Nach seinem dritten Versuch, unterbrach Sereths Reiter ihn schließlich. „Versuch nicht etwas in Worte zu fassen, für das es keine Worte gibt.", riet er ihm. Der jüngere Drachenreiter nickte. „Du hast Recht, es war wirklich außergewöhnlich. Es war anders als alles was ich jemals erlebt habe." „Kann ich mir vorstellen.", stimmte Karis ihm zu, „Ich habe das gleiche auch schon einmal gemacht. Vor knapp 60 Jahren." Ein Lächeln glitt über Karis Gesicht. Ein seltener Anblick, wenn er über seine Vergangenheit sprach.
„Wolltest du damals auch deinen wahren Namen ändern?", wollte Dorn wissen. „Nein", entgegnete Sereth für seinen Reiter, „einige der Geister, die von Ecros in tote Körper gezwungen wurden um ihm zu dienen, haben ihn dieser Prozedur unterzogen, nachdem wir ihre fleischlichen Hüllen zerstört hatten.
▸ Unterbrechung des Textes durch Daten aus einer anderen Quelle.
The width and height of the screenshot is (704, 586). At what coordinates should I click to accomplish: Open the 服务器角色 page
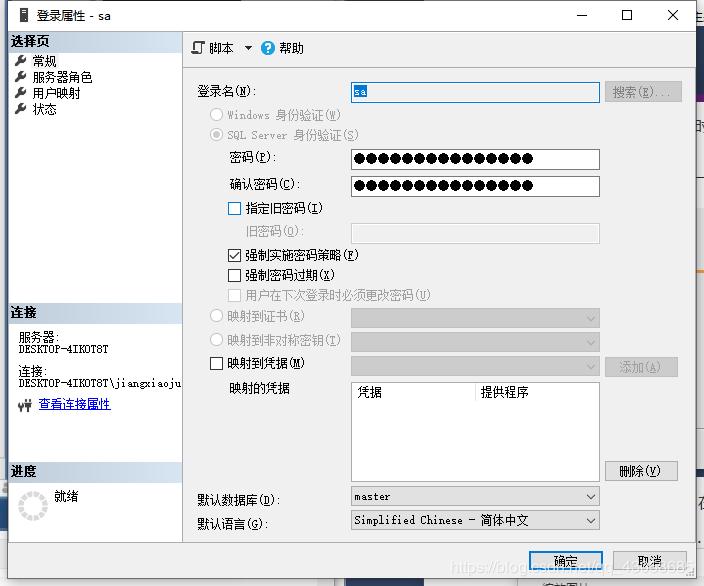tap(62, 77)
Für gewöhnlich nehmen diese Wesen keinen Einfluss auf die Ereignisse der körperlichen Welt, aber diese waren sehr zornig auf Ecros und wollten alles in ihrer Macht stehende tun, um Karis zu helfen gegen den Schattenelfen zu kämpfen."
„Was hast du damals gesehen?", fragte Murtagh. „Hast du auch die Energiebahnen gesehen, die ganz Alagaesia durchstreifen und auf denen die Geister sich bewegen." Der ältere Reiter schüttelte den Kopf. „Nein", entgegnete er gelassen, „Das was ich gesehen habe, war etwas ganz anderes. Die Informationen, die sie mit uns Existenziellen teilen, sind sehr bruchstückhaft, denn ihr ganzes Wissen würde unseren Verstand komplett überfordern. Daher ist es nicht weiter verwunderlich, dass die Informationen, die sie mit mir geteilt haben anders waren, als die die du erhalten hast."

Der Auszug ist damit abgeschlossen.